The UAW has reached a tentative understanding with the U.S. Treasury and General Motors on an addendum to the 2007 UAW GM collective bargaining agreement. 

Details are being withheld pending explanation and ratification meetings for UAW GM members, which are in the process of being scheduled. The union apparently wants the ratification complete before the June 1 deadline imposed by the Treasury, meaning the company and the union had to come to terms this week.

The UAW officials, however, said the tentative understanding contains modifications to the labor agreement and to the independent Voluntary Employee Beneficiary Association (VEBA) trust.

The union didn’t offer any hints on whether its bargainers had received some assurances on plant closings.   

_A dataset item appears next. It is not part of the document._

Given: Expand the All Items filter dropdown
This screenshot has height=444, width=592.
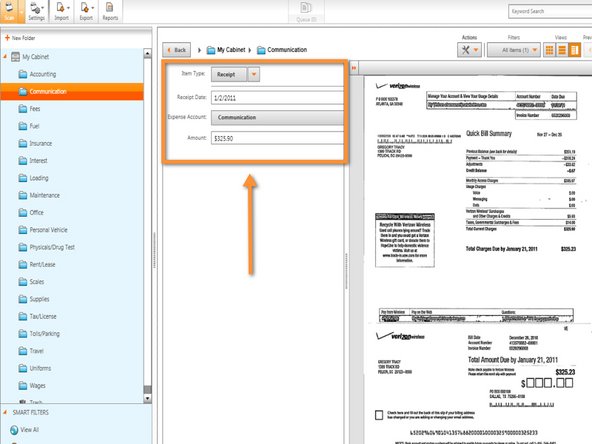Looking at the screenshot, I should [x=513, y=50].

In a letter to Congress last week, UAW legislative director Alan Reuther had complained GM’s restructuring plan relied heavily on foreign imports but closed plants. For example, one source said this week it is widely assumed that GM is preparing to close permanently the company’s assembly plant in Spring Hill, Tennessee, as part of the next round to restructuring announcement.

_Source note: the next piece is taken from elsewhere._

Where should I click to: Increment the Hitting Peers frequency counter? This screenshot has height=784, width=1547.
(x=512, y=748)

The very existence of Reuther’s letter could make it difficult to win ratification of the concession agreement unless it included some explicit pledges to keep open certain plants open in the U.S.

Complaints about the plant closings included in the in the restructuring have become a major controversy for Obama’s Auto Task Force, which is being accused of misleading key Congressman about the shutdown.

 “Tis is all the doing of Obama’s economic team,” said one UAW activist who said she believed the shutdown had been ordered by White House economic czar Larry Summers.